Our final stop at the top of Mt. Lovcen, was the small village of Njeguši. When our bus pulled up, I was a little less than enthused. It didn't look like much--just a few weathered stone buildings, some barns, and a handful of local vendors with their wares for sale on make-shift stands. But as we started wandering around and learning the history of the village, I began to see Njeguši with a new set of eyes. With the mountains hovering all around and fields of wild grass covering every square inch of land, the character of the this small mountaintop village began to shine through.
Njeguši, while quaint, is quite famous for its well-preserved traditional folk architecture. It's also popularly known for its smoked ham (prosciutto) and local cheese (called Njeguški sir and Njeguški pršut--say that five times fast). And fun fact...according to a 2003 census, this village only had 15 inhabitants. A bit outdated, but if I had to guess, there might be 40 people here now. 60 if you include the wild roosters and feral cats.
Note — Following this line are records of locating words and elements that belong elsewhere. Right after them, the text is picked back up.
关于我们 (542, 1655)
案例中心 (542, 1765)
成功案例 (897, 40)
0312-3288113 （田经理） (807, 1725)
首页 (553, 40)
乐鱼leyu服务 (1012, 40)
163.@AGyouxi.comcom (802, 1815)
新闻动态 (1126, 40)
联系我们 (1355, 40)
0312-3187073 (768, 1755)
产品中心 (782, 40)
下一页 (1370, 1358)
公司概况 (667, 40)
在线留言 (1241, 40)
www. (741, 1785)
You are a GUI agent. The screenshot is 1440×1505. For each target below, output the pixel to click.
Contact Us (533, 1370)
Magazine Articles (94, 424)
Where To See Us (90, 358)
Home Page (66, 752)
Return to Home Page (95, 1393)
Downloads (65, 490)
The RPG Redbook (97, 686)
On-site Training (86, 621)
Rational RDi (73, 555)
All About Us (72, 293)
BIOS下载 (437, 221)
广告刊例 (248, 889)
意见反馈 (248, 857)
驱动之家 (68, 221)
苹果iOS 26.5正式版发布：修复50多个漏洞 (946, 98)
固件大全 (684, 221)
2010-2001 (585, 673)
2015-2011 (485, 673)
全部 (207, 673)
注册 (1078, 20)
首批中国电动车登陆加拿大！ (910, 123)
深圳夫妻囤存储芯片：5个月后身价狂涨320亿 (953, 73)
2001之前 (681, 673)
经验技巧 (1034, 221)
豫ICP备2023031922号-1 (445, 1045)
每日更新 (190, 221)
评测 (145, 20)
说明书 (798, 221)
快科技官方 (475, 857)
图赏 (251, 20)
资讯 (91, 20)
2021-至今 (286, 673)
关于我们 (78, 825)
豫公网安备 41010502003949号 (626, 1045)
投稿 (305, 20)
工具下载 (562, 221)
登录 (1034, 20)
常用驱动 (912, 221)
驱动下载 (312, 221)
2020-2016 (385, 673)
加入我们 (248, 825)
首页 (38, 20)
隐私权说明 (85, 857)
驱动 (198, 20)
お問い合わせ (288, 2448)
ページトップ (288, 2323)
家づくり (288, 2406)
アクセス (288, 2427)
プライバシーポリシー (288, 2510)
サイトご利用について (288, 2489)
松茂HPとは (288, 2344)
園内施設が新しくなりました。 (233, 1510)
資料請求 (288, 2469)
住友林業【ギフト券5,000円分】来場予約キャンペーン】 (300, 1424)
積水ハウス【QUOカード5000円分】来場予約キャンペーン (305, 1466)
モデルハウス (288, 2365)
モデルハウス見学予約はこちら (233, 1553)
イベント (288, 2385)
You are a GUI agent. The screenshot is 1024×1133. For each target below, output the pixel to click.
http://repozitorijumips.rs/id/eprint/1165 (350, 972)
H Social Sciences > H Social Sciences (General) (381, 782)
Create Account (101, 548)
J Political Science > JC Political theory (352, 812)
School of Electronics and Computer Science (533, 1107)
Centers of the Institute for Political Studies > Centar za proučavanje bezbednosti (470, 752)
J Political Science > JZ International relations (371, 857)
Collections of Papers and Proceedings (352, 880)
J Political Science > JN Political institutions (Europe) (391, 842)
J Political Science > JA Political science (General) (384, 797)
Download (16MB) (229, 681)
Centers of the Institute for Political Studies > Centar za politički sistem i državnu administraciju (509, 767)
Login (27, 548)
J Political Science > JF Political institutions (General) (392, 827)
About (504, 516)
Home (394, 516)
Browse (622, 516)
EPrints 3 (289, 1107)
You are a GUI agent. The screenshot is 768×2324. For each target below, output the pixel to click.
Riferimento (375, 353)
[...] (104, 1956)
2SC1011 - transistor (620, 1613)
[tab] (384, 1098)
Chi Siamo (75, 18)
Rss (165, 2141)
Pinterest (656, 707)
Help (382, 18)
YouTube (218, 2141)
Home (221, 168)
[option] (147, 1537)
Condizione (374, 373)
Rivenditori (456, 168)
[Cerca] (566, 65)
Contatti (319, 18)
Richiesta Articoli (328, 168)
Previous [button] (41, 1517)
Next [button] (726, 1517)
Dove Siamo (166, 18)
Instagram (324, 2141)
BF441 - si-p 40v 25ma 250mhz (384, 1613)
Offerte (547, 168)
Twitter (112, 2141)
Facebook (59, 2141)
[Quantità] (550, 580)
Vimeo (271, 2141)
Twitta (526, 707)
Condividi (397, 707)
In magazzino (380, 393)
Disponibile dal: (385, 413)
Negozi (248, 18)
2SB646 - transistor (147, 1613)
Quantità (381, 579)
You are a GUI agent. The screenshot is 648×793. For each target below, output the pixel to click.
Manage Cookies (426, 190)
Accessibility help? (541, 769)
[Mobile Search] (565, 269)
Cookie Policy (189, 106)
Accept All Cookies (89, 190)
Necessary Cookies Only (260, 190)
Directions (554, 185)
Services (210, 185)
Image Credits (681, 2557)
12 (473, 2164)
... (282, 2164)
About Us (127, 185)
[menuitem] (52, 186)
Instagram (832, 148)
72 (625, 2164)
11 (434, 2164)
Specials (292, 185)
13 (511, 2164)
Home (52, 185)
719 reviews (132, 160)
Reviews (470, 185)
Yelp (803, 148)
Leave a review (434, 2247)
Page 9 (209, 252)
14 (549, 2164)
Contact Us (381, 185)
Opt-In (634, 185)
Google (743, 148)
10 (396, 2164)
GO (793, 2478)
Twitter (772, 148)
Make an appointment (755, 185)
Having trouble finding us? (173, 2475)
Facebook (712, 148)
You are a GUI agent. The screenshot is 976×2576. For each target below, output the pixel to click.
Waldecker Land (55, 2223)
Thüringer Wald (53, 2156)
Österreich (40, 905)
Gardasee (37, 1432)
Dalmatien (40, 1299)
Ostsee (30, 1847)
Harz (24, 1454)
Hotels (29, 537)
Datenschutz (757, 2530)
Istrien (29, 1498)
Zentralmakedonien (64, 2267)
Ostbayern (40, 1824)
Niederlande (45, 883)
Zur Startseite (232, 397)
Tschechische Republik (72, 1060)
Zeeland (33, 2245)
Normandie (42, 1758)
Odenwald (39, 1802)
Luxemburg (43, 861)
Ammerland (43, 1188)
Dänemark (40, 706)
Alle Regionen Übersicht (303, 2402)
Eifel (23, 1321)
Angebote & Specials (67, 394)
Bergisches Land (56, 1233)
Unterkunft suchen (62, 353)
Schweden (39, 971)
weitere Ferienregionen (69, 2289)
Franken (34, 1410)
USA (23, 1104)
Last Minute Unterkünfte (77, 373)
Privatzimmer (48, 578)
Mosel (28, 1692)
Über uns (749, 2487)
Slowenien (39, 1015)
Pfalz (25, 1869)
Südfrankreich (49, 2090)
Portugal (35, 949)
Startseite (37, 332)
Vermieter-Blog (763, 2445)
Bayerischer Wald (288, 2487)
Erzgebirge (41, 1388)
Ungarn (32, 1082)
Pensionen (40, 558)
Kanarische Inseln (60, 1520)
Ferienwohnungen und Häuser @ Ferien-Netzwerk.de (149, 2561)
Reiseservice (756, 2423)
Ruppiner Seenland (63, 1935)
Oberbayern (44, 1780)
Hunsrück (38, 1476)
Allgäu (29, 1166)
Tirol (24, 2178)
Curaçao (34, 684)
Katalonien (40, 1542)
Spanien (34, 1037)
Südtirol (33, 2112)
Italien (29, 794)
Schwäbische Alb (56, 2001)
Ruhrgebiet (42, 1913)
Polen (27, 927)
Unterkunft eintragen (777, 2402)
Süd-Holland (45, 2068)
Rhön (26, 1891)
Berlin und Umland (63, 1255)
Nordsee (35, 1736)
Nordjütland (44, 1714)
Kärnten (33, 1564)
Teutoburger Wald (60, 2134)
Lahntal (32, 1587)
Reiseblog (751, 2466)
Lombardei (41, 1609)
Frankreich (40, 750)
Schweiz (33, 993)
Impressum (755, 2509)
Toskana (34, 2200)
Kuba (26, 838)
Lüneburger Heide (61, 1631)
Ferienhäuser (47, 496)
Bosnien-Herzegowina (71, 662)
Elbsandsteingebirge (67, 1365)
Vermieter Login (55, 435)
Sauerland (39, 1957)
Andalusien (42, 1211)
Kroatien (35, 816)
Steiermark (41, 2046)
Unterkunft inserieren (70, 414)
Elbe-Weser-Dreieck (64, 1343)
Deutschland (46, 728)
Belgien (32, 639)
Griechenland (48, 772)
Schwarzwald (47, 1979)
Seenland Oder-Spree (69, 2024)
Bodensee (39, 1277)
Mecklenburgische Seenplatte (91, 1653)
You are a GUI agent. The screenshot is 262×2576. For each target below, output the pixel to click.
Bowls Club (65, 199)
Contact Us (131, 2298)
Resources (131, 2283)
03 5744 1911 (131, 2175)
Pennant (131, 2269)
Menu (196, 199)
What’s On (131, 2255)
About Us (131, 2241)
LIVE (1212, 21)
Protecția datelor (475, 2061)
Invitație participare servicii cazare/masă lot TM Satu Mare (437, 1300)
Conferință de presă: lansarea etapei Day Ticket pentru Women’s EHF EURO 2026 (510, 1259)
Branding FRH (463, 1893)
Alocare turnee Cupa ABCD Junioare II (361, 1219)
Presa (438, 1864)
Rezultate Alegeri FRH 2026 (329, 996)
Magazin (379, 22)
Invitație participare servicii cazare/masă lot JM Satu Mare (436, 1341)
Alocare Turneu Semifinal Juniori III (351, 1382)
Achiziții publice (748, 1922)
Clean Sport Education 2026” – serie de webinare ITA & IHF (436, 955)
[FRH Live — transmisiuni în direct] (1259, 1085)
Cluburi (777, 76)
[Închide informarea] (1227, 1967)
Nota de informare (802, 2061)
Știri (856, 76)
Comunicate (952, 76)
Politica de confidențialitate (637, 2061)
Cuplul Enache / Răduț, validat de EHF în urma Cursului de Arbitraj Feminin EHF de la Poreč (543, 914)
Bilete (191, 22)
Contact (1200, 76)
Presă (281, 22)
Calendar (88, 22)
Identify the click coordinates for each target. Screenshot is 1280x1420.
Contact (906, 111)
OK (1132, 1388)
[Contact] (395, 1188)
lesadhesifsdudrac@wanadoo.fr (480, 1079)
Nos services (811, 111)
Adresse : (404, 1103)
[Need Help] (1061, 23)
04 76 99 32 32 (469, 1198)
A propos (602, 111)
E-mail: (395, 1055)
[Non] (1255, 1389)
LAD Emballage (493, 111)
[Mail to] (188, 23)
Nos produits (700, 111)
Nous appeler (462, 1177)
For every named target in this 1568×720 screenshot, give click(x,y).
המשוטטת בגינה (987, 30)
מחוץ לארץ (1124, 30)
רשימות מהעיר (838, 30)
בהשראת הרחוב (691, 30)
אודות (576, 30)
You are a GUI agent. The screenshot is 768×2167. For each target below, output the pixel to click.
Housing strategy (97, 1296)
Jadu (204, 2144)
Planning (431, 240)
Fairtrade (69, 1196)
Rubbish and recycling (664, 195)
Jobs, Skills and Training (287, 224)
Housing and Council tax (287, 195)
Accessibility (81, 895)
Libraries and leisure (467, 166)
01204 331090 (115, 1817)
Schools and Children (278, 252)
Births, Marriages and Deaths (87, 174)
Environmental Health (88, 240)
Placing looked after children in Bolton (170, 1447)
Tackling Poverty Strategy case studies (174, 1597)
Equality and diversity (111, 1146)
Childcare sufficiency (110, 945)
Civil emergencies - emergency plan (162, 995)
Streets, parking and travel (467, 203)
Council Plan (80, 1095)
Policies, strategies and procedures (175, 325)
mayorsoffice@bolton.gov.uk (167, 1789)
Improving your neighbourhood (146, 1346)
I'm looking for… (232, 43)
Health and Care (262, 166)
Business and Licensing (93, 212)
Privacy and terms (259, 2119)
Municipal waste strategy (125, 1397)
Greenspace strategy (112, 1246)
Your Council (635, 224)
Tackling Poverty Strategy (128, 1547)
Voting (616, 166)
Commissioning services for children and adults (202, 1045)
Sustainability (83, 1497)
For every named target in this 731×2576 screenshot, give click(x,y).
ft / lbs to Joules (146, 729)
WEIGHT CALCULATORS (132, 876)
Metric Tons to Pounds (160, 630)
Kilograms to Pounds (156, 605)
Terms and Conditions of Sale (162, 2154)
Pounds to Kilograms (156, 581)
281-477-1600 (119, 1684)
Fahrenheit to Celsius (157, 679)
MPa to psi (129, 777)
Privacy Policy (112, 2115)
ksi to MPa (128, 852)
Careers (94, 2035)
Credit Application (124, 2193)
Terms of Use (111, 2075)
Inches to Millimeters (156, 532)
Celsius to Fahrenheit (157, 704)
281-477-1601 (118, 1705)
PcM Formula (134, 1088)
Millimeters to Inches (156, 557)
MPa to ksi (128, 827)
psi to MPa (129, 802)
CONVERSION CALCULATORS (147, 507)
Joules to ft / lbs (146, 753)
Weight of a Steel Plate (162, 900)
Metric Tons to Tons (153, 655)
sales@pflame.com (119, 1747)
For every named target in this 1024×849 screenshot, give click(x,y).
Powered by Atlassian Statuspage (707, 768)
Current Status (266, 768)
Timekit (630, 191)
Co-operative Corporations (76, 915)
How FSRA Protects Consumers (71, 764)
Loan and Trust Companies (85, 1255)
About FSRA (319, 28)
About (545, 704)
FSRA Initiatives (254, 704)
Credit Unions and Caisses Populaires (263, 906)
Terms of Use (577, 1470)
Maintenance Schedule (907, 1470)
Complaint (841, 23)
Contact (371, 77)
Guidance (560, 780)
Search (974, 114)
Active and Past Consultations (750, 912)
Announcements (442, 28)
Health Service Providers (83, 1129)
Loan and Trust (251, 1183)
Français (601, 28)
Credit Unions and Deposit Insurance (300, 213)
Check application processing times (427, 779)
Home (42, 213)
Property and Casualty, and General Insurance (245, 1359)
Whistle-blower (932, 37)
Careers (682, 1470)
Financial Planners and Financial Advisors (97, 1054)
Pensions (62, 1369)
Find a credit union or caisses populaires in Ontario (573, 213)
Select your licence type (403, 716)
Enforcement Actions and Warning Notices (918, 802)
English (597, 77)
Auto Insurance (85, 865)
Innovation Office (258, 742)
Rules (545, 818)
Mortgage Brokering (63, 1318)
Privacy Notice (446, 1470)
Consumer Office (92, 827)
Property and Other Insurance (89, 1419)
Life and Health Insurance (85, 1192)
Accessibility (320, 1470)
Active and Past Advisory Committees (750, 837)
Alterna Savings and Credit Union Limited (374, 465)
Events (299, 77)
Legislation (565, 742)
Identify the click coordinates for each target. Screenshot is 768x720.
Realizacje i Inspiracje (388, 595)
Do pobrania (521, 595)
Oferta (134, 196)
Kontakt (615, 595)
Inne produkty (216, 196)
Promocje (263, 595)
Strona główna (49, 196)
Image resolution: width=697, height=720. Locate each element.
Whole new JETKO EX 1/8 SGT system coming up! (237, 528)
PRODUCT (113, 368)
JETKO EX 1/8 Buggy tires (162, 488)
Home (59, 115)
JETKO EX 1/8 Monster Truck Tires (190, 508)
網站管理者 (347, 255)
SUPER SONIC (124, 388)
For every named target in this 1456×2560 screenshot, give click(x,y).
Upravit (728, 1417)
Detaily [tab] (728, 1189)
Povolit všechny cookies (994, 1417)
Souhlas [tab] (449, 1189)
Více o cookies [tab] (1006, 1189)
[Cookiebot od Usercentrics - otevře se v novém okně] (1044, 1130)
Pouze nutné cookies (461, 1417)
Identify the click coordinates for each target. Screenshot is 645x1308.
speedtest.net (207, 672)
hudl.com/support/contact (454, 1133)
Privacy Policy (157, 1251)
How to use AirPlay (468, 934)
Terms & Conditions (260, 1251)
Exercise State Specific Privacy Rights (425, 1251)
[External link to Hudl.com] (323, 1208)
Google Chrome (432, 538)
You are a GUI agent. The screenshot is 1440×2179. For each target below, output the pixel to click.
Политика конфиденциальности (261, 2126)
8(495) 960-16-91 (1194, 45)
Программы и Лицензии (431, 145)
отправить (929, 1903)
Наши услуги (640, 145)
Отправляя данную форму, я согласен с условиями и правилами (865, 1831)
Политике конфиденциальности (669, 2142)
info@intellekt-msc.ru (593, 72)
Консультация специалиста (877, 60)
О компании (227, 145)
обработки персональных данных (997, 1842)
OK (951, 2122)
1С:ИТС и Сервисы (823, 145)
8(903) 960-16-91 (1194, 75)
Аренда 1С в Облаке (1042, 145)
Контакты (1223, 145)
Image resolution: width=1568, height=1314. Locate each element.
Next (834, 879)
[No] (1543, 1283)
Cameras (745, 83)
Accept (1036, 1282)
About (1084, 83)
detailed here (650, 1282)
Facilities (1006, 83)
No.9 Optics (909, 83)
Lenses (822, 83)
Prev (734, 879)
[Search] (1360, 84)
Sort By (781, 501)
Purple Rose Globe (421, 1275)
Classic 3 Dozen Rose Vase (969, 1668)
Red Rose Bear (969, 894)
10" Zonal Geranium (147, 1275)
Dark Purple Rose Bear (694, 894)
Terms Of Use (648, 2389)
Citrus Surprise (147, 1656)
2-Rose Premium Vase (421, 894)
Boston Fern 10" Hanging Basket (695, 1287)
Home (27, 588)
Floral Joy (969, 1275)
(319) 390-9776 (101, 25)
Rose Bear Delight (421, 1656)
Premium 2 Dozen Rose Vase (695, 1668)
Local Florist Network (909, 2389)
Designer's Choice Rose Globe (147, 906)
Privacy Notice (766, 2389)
Nowadays, the village is a popular place for tour groups to stop. This gives Njeguši some much needed income as it's a tough commute down to Kotor Bay for many of the village locals. Those who don't work outside the village sell their handicrafts and smoked meats to happy tourists. It seems to be a win/win situation for all. I know I sure appreciated the salty bite and sip of wine after that hair-raising bus ride up the mountainside! After our snack we continued on wandering the village roads, inspecting abandoned buildings and taking in the greenery. It was such a nice reprieve from the busyness of our cruise ship. Like exploring someplace hardly changed by the passage of time. If folklore and smoked ham are high on your "love" list, maybe a stop in Njeguši could be in order for you. Do vijenja!